A Câmara dos Deputados aprovou o projeto de lei 2.951/24, que reformula o seguro rural no País e amplia os incentivos para produtores que aderirem à modalidade. A proposta retorna agora ao Senado após passar por ajustes costurados entre a bancada do agro e o governo federal.

A aprovação prevê taxas de juros menores, prazos diferenciados e prioridade em operações de crédito rural quando amparadas por seguro.

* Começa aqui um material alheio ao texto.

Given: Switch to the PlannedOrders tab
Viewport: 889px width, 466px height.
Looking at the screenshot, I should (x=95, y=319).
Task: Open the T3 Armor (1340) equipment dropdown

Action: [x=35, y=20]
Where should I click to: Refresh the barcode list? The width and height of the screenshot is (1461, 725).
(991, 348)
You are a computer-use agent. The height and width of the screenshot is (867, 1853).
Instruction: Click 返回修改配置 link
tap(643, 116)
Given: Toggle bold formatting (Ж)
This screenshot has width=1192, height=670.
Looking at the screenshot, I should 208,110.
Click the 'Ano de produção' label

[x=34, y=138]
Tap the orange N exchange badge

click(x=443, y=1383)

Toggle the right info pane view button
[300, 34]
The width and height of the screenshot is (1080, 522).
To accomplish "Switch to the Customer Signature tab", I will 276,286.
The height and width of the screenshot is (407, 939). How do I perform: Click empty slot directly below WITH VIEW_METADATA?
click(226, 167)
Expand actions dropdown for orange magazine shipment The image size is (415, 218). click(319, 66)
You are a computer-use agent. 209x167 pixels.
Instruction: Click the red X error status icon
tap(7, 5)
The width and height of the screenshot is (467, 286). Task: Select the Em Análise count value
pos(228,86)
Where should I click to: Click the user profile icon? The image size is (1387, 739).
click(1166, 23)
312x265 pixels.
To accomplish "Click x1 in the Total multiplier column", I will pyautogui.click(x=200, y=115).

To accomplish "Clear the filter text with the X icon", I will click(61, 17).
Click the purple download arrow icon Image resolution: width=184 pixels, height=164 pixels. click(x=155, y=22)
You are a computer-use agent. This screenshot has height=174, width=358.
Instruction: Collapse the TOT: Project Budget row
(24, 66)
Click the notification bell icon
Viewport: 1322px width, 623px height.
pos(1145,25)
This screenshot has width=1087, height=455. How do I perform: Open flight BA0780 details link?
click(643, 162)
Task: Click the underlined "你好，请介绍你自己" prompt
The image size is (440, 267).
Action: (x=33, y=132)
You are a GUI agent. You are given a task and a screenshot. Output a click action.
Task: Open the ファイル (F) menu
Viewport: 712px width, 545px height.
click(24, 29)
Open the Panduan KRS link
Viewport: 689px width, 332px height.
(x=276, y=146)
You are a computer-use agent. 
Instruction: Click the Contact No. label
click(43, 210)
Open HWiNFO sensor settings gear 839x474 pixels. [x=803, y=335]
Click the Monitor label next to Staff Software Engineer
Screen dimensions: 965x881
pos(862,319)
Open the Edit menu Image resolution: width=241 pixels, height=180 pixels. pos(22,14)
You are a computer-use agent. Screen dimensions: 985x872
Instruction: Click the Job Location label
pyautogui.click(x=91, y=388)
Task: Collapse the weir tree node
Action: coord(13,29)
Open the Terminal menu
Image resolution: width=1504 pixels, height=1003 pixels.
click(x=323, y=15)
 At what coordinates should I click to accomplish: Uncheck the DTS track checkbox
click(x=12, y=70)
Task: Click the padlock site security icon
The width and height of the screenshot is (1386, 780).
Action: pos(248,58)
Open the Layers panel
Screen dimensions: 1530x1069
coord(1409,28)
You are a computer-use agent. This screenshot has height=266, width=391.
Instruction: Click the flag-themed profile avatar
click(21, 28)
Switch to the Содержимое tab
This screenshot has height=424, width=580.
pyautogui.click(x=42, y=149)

A grande modificação é a transformação da subvenção econômica ao prêmio do seguro rural em despesa obrigatória. Na prática, isso significa que os recursos ganham mais blindagem carimbada no Orçamento Geral da União, embora limitados ao teto previsto na Lei Orçamentária Anual.

Dois pontos foram cruciais nas negociações:

  • O orçamento do seguro rural continua sob a dotação e gestão do Ministério da Agricultura, derrubando a ideia inicial de transferir a verba para as Operações Oficiais de Crédito do Ministério da Fazenda.
  • O texto oficializou a permissão para remanejar recursos do Programa de Garantia da Atividade Agropecuária (Proagro) diretamente para o caixa da subvenção do seguro rural, engordando o volume de dinheiro disponível para baratear as apólices.

Vantagens e no bolso do produtor

A nova lei amarra o seguro à engrenagem do crédito rural, trazendo benefícios práticos para quem está no campo. Quem contratar o seguro e fornecer os dados de sua atividade terá facilidades explícitas nos bancos, tais como:

  • Preferência nas taxas de juros, prazos de pagamento alongados e maiores limites de financiamento.
  • Preferência no acesso ao crédito e na fila de prorrogações ou renegociações de dívidas.
  • Possibilidade de embutir o valor do prêmio do seguro dentro do próprio financiamento da lavoura.

Em contrapartida, as apólices do seguro passarão a integrar o pacote de garantias que o produtor entrega ao banco. A contratação só poderá ser feita em seguradoras que comprovem solidez econômico-financeira, e o texto passa a exigir prazos rígidos para que essas empresas paguem as indenizações em caso de quebra de safra.

Criação de super-fundo de risco

Para dar sustentação ao mercado, o projeto amplia o escopo do fundo destinado à cobertura suplementar dos riscos. Chamado de “Fundo Catástrofe” e previsto desde 2010 pela Lei Complementar 137/10,  nunca saiu do papel por falta de regulamentação e aportes contínuos.

Pelo novo texto, a União poderá participar desse fundo não apenas com dinheiro vivo, mas injetando imóveis, títulos públicos e ações de sociedades de economia mista federais.

Seguradoras, resseguradoras, cooperativas e empresas do agronegócio também poderão ser cotistas, operando conforme as regras do Zoneamento Agrícola de Risco Climático (Zarc). O governo também ficará responsável por criar bancos públicos de dados para dar total transparência a essas operações.